GIVEN DATA ->

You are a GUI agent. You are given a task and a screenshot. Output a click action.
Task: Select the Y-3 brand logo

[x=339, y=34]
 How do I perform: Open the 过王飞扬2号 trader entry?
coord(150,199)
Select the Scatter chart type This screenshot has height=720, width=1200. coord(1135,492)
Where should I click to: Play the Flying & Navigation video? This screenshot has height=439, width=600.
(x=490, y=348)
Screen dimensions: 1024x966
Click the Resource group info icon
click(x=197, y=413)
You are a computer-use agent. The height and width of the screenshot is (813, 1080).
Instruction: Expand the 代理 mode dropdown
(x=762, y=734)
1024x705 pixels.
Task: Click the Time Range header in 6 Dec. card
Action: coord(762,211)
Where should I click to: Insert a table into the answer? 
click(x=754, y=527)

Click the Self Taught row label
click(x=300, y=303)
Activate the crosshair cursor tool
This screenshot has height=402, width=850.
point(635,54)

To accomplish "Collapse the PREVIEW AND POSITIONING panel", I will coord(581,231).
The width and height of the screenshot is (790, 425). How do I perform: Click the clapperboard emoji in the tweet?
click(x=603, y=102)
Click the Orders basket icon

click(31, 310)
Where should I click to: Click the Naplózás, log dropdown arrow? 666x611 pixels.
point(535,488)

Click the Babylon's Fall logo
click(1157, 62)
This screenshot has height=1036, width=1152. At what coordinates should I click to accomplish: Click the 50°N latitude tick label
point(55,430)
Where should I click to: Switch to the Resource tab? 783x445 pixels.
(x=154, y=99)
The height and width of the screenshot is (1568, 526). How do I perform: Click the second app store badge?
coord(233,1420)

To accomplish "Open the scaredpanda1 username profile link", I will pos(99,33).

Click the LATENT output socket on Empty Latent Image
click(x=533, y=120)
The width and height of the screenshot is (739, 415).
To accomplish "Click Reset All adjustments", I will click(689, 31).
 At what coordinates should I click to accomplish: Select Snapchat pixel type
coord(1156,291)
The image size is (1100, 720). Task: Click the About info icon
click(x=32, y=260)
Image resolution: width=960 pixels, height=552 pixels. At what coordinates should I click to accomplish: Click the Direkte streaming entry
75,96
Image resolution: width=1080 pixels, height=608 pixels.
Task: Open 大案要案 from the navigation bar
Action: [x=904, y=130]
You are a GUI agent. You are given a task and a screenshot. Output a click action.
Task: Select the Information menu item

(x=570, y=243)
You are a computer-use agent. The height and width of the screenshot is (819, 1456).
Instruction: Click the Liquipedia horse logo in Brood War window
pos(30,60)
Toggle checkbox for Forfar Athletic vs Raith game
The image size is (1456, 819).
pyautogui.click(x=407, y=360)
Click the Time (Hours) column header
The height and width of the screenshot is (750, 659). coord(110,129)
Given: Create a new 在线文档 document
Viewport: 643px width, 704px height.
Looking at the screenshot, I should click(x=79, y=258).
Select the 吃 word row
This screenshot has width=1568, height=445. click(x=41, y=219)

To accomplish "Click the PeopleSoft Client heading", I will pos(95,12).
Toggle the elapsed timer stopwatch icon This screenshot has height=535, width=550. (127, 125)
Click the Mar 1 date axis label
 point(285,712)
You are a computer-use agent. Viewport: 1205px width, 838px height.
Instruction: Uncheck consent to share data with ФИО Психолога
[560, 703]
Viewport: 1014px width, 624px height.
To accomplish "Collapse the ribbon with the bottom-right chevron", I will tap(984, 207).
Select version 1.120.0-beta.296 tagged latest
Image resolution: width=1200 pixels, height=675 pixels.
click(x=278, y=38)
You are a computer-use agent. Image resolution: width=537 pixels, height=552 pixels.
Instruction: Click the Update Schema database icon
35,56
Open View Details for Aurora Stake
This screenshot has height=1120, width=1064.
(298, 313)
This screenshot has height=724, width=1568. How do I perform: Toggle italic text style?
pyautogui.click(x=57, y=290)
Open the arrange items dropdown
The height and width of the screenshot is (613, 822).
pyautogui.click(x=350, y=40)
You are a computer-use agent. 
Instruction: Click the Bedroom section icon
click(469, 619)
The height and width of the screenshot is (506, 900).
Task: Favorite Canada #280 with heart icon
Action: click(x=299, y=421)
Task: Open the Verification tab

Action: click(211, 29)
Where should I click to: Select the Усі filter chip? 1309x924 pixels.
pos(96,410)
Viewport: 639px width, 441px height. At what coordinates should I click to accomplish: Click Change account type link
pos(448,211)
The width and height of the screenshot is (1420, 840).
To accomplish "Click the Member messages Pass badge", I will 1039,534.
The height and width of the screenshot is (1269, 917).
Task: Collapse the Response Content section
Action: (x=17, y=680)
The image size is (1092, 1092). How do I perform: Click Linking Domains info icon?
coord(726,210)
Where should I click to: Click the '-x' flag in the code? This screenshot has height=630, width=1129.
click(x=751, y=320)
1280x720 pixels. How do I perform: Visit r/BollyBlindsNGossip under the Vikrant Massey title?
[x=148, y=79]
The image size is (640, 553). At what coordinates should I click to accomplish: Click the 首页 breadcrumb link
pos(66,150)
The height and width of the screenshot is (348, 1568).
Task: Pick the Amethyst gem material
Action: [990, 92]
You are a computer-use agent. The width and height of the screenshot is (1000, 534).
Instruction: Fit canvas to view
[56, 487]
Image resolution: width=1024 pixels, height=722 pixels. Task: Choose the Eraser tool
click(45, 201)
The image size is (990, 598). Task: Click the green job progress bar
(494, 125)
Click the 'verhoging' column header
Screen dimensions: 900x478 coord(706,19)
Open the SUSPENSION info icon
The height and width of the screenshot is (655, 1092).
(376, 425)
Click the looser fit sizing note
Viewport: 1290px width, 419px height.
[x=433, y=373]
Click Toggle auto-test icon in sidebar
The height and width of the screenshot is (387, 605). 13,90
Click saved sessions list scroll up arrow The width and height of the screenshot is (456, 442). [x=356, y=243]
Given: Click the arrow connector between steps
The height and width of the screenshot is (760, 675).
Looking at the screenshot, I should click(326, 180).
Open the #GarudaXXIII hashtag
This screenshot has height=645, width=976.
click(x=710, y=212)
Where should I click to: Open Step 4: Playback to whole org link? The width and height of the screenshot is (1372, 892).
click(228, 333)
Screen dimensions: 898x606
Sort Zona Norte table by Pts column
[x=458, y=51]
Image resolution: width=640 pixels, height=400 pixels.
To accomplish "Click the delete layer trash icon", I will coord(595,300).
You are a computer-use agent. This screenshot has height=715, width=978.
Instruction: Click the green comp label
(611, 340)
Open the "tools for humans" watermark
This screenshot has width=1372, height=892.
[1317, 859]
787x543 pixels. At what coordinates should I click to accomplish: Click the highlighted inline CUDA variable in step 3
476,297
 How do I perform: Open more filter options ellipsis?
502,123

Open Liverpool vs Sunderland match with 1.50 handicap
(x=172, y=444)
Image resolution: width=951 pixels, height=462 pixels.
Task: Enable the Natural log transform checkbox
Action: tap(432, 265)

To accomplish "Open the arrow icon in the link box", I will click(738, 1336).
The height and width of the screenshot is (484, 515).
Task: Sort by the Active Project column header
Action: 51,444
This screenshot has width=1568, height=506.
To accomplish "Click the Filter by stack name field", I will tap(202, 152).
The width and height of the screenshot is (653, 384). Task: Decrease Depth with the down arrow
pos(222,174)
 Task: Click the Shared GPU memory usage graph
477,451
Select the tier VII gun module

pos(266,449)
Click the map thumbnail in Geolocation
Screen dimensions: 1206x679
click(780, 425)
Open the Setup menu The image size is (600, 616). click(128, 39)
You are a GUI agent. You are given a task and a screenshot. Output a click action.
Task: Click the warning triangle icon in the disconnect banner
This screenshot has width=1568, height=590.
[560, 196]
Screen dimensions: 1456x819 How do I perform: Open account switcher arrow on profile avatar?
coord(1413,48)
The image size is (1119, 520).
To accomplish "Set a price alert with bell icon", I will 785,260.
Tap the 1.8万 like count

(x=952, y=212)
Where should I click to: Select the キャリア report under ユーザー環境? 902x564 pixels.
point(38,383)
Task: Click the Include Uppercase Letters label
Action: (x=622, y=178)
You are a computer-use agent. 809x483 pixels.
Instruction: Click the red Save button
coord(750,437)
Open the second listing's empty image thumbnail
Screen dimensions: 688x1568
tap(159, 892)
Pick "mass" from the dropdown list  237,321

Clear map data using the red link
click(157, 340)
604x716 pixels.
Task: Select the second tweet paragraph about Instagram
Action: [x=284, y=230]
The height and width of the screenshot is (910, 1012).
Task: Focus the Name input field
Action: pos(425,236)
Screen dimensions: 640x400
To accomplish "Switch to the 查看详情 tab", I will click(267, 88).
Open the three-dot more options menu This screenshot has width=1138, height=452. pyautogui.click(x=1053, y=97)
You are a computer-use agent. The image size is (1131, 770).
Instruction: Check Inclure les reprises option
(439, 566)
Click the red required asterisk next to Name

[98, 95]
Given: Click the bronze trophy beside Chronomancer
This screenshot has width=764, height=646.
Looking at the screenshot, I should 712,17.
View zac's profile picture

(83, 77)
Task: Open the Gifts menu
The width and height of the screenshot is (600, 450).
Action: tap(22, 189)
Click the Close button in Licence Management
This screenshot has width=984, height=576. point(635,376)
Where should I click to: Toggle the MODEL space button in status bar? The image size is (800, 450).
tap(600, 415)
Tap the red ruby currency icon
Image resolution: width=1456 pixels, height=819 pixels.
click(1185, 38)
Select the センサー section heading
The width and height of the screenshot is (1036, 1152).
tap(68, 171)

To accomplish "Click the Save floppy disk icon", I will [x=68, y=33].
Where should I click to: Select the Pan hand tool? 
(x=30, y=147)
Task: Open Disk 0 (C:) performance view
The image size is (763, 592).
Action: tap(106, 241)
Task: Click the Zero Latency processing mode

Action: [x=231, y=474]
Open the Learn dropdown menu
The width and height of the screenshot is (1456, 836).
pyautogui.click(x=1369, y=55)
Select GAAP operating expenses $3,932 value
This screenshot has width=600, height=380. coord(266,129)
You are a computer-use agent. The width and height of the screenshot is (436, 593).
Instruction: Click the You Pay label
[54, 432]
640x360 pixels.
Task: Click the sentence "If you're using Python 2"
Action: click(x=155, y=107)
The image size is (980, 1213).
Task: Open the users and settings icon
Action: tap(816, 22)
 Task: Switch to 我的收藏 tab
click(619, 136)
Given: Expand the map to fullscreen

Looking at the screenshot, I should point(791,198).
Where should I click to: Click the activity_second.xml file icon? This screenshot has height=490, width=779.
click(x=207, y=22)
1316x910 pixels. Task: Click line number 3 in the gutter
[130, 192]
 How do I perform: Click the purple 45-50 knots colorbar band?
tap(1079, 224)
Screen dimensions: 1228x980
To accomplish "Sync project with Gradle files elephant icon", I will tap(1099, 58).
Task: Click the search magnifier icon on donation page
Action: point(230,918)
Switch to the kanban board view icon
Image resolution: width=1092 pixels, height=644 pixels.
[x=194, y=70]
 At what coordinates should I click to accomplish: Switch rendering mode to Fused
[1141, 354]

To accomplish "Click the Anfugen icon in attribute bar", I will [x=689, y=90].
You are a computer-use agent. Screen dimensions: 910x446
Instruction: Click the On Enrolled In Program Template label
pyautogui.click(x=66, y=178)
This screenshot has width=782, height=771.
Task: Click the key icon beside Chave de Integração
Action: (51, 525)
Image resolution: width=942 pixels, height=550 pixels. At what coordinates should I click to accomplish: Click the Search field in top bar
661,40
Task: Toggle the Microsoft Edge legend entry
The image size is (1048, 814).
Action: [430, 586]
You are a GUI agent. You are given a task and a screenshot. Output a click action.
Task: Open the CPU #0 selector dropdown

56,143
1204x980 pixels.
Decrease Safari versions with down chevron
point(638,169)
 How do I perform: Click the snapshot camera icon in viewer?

PROMPT ->
Show the lines of the records that contain the word "heading".

RESULT FOR THIS EXERCISE ->
To accomplish "Click the PeopleSoft Client heading", I will pos(95,12).
Select the センサー section heading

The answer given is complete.